## Stated exercise
Repeat the records word for word, from their first line through the line that contains "Jump to the", including that line.

------------------------------------------------

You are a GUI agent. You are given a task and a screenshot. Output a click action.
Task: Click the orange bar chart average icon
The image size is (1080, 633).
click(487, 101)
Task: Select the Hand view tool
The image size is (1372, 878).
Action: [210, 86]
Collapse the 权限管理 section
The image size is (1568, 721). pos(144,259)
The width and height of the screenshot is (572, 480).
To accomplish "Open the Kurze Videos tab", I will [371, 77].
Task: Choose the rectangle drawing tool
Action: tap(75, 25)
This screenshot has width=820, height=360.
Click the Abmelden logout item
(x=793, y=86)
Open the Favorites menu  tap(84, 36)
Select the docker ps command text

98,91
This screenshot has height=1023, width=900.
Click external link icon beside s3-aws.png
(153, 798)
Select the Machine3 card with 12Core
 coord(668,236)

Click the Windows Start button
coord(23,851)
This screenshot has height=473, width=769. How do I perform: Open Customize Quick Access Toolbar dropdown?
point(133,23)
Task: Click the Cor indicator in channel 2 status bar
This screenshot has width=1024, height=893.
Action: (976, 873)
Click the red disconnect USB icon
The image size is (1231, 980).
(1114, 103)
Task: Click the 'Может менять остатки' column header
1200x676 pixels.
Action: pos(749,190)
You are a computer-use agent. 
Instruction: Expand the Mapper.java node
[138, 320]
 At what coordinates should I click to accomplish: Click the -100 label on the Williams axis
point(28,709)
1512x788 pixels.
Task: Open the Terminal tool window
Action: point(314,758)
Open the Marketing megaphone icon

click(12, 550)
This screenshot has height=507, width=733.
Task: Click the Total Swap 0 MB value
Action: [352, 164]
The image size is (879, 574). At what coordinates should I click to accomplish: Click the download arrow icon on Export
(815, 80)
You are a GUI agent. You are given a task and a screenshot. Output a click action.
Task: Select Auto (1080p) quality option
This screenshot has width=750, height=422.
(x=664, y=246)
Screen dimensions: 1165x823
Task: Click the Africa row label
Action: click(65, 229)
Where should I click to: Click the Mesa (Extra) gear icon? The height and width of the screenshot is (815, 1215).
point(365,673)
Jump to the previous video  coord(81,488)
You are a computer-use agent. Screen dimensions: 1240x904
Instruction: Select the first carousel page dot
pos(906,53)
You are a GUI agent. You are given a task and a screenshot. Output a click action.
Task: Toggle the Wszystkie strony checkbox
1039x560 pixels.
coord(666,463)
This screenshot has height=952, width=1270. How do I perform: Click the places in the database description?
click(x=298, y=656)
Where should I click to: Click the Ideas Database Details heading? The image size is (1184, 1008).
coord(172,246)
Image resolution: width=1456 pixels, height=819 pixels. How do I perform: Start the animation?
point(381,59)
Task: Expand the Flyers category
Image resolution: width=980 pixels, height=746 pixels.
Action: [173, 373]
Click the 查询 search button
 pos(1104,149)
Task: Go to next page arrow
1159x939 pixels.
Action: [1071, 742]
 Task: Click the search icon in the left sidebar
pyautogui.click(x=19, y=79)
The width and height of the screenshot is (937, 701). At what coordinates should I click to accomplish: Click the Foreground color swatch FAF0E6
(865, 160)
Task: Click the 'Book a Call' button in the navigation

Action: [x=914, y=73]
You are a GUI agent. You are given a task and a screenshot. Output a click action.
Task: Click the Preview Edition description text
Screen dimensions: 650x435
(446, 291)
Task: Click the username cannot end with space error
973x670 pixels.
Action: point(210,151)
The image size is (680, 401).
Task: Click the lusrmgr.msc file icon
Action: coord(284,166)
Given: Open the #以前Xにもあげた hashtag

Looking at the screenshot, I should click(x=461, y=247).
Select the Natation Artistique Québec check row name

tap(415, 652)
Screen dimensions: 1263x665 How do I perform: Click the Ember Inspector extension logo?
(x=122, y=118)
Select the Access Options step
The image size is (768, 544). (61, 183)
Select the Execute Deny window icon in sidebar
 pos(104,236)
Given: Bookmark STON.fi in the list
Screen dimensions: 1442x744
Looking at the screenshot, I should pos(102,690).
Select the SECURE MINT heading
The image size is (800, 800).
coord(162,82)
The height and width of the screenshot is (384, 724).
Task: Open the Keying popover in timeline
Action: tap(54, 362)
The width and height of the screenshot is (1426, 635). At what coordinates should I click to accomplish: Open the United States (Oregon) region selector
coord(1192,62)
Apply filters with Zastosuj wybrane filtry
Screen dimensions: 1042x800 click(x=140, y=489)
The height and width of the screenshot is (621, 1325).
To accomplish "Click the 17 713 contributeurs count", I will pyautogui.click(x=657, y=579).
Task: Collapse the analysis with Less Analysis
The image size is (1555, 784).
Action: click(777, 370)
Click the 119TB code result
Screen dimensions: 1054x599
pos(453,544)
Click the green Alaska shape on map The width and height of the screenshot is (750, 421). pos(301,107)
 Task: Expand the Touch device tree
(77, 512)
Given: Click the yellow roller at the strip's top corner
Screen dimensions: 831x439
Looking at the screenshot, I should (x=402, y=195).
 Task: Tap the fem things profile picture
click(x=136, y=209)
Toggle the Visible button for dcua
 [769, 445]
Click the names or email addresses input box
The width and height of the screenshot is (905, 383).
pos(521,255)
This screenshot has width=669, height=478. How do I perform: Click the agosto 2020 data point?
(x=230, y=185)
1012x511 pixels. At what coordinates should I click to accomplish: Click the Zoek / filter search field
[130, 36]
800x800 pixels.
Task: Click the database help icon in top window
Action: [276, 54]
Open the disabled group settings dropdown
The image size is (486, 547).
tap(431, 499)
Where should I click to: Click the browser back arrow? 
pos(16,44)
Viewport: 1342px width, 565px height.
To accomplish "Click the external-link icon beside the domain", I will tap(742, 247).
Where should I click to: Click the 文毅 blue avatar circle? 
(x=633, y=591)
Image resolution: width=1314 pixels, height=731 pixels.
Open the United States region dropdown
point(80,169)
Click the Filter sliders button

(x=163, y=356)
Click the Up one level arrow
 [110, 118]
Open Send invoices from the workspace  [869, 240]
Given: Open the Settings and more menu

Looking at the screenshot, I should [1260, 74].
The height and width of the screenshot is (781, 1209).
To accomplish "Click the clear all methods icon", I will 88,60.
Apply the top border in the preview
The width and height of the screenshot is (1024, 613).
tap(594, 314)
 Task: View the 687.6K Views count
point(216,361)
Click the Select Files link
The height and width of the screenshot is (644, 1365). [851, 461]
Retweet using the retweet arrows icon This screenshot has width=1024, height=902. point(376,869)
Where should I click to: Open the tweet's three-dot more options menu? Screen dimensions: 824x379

------------------------------------------------

## Output
You are a GUI agent. You are given a task and a screenshot. Output a click action.
Task: Click the orange bar chart average icon
The image size is (1080, 633).
click(487, 101)
Task: Select the Hand view tool
The image size is (1372, 878).
Action: [210, 86]
Collapse the 权限管理 section
The image size is (1568, 721). pos(144,259)
The width and height of the screenshot is (572, 480).
To accomplish "Open the Kurze Videos tab", I will [371, 77].
Task: Choose the rectangle drawing tool
Action: tap(75, 25)
This screenshot has width=820, height=360.
Click the Abmelden logout item
(x=793, y=86)
Open the Favorites menu  tap(84, 36)
Select the docker ps command text

98,91
This screenshot has height=1023, width=900.
Click external link icon beside s3-aws.png
(153, 798)
Select the Machine3 card with 12Core
 coord(668,236)

Click the Windows Start button
coord(23,851)
This screenshot has height=473, width=769. How do I perform: Open Customize Quick Access Toolbar dropdown?
point(133,23)
Task: Click the Cor indicator in channel 2 status bar
This screenshot has width=1024, height=893.
Action: (976, 873)
Click the red disconnect USB icon
The image size is (1231, 980).
(1114, 103)
Task: Click the 'Может менять остатки' column header
1200x676 pixels.
Action: pos(749,190)
You are a computer-use agent. 
Instruction: Expand the Mapper.java node
[138, 320]
 At what coordinates should I click to accomplish: Click the -100 label on the Williams axis
point(28,709)
1512x788 pixels.
Task: Open the Terminal tool window
Action: point(314,758)
Open the Marketing megaphone icon

click(12, 550)
This screenshot has height=507, width=733.
Task: Click the Total Swap 0 MB value
Action: [352, 164]
The image size is (879, 574). At what coordinates should I click to accomplish: Click the download arrow icon on Export
(815, 80)
You are a GUI agent. You are given a task and a screenshot. Output a click action.
Task: Select Auto (1080p) quality option
This screenshot has width=750, height=422.
(x=664, y=246)
Screen dimensions: 1165x823
Task: Click the Africa row label
Action: click(65, 229)
Where should I click to: Click the Mesa (Extra) gear icon? The height and width of the screenshot is (815, 1215).
point(365,673)
Jump to the previous video  coord(81,488)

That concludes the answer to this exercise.